## TASK DETAILS
The task calls for the lines below from the line with "Where should I click to: Select" to the line with "Click the network icon next to net0", both ends included, copied exactly, without any pictures.
━━ SOURCE MATERIAL
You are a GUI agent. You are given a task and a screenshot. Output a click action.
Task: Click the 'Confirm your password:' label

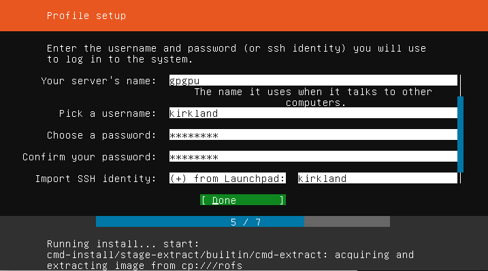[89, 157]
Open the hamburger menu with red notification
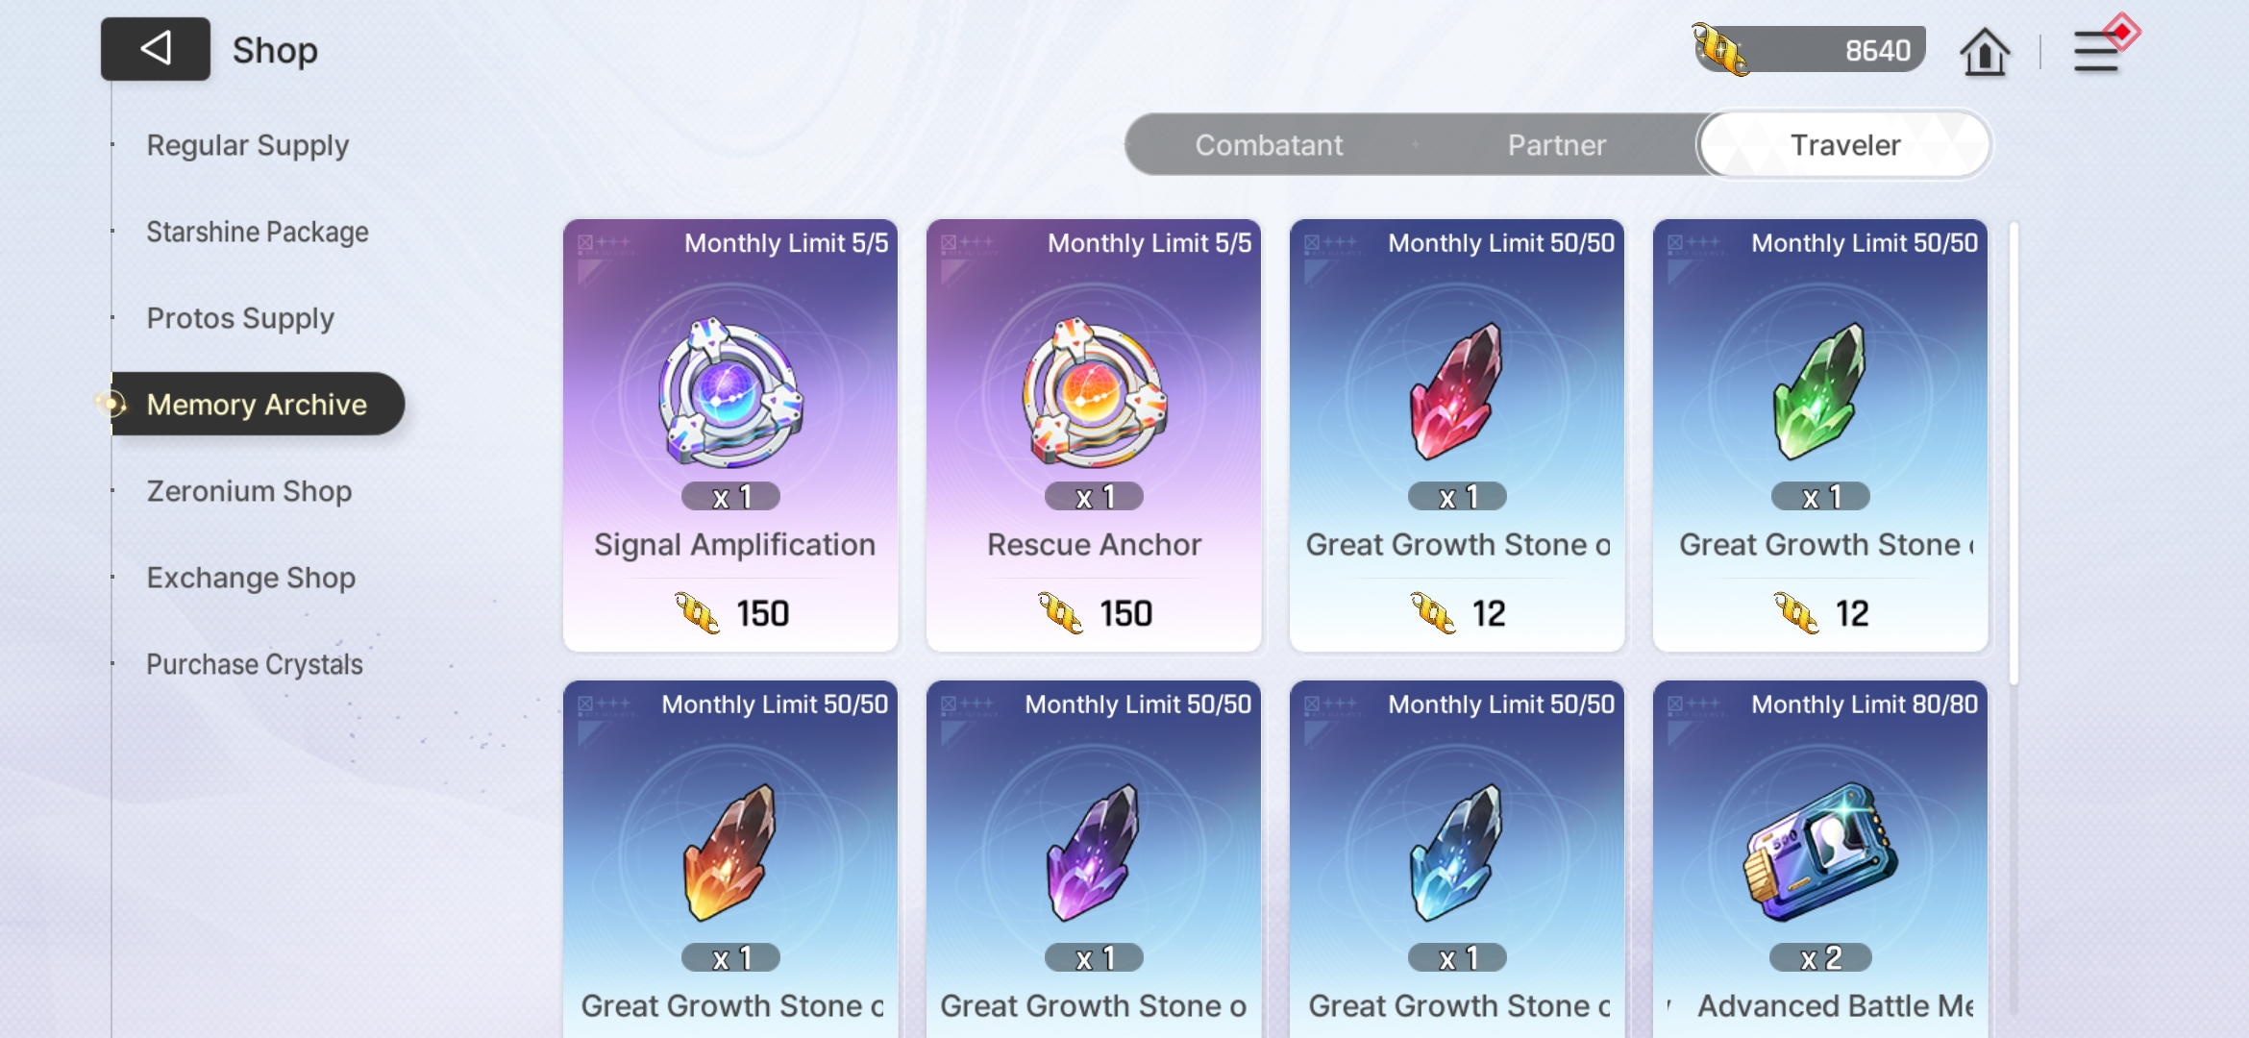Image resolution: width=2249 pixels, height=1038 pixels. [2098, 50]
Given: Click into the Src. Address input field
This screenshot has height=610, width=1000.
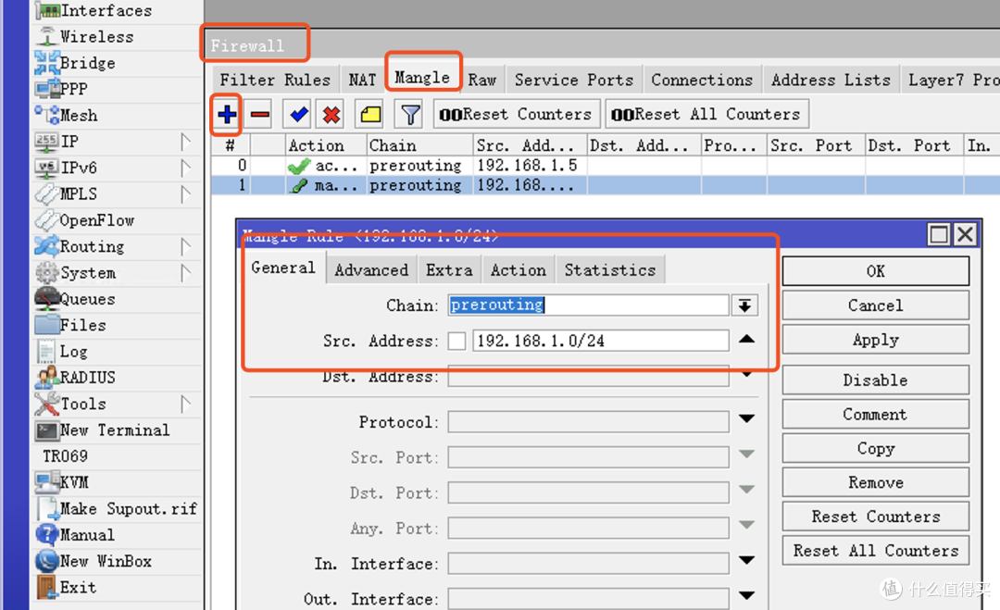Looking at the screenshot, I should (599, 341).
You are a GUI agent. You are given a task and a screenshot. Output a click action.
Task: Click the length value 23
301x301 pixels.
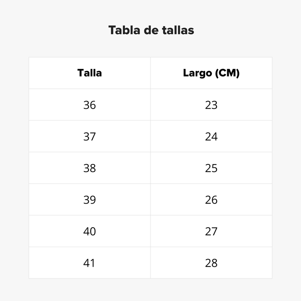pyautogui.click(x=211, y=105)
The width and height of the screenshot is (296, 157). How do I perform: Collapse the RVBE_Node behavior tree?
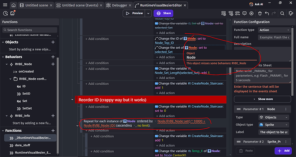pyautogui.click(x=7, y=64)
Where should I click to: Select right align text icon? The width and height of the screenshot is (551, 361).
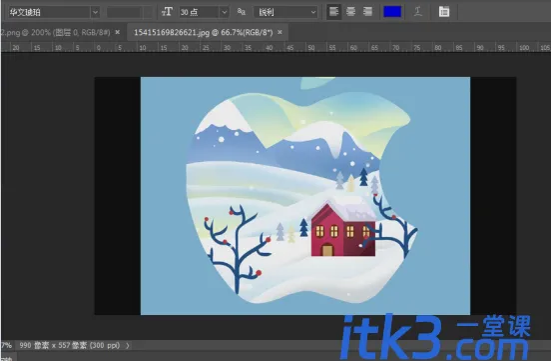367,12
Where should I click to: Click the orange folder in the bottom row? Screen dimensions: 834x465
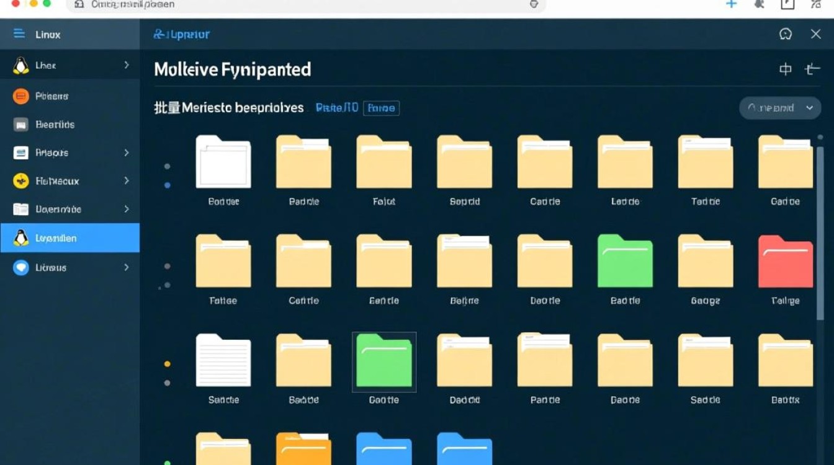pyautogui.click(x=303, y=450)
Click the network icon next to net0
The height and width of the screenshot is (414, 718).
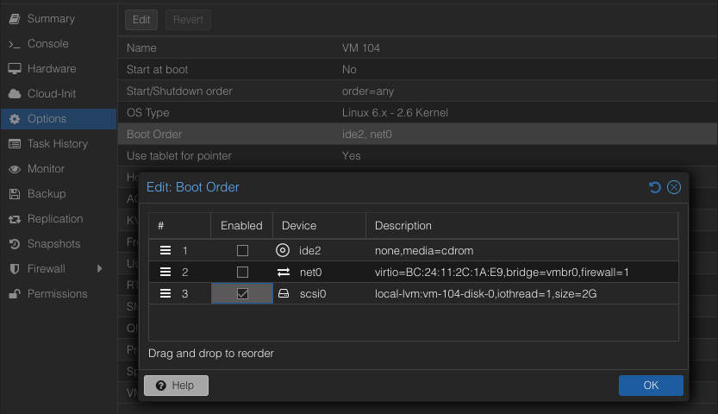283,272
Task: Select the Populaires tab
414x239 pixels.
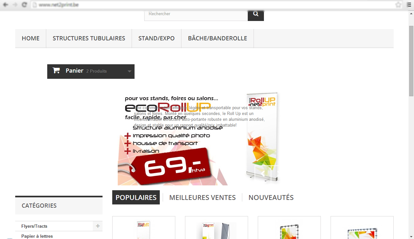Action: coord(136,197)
━━━━
━━ SOURCE MATERIAL
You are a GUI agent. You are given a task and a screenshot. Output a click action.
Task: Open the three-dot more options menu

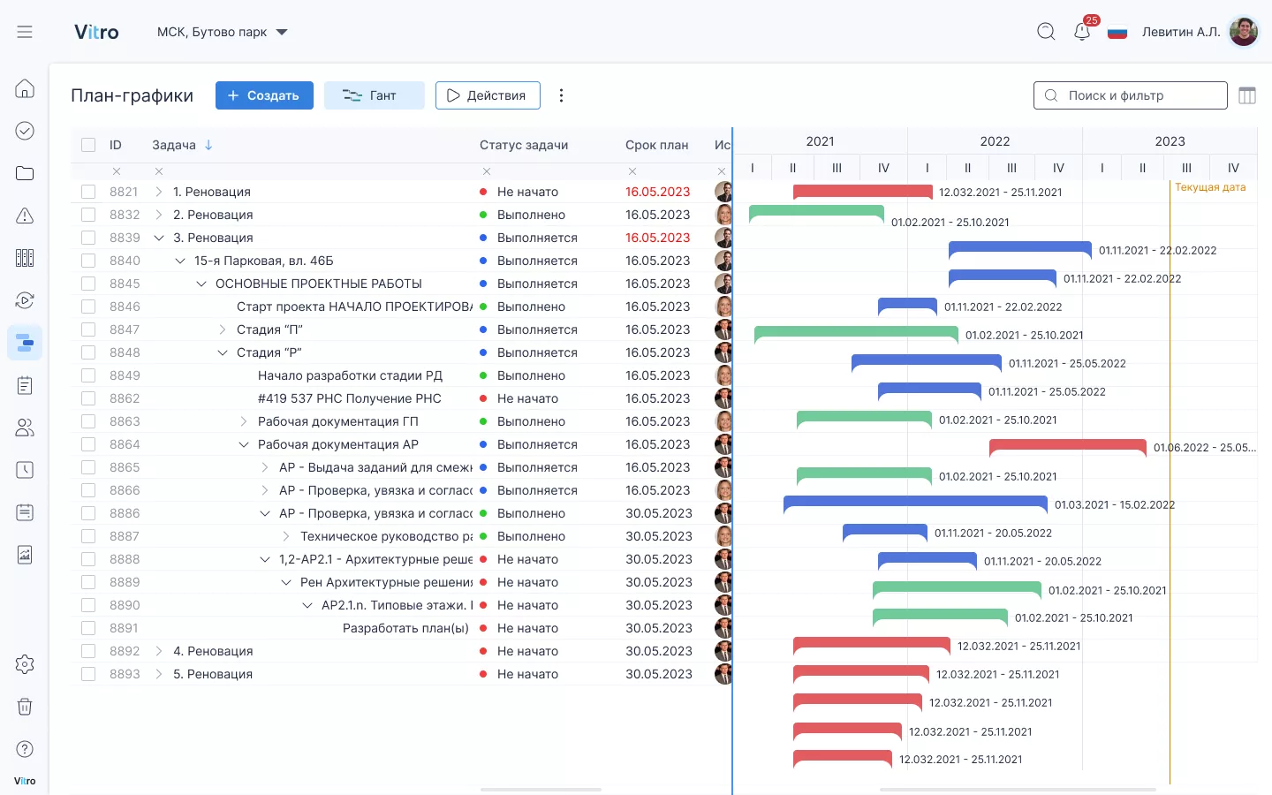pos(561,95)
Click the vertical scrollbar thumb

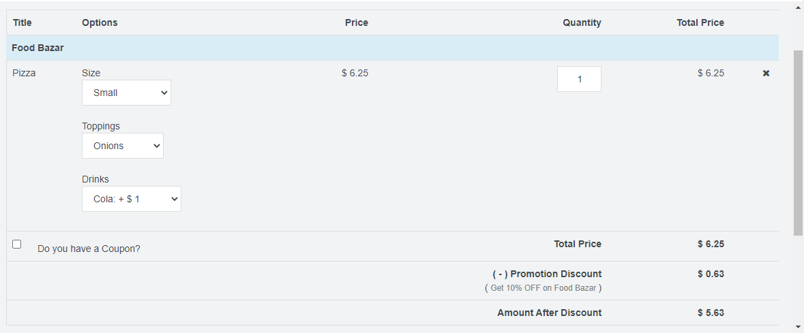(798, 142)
━━━━
## ANSWER SPACE
Where should I click to: Select right align text icon? The width and height of the screenshot is (551, 361).
367,12
Where should I click to: Click the orange folder in the bottom row? Screen dimensions: 834x465
pyautogui.click(x=303, y=450)
Click the network icon next to net0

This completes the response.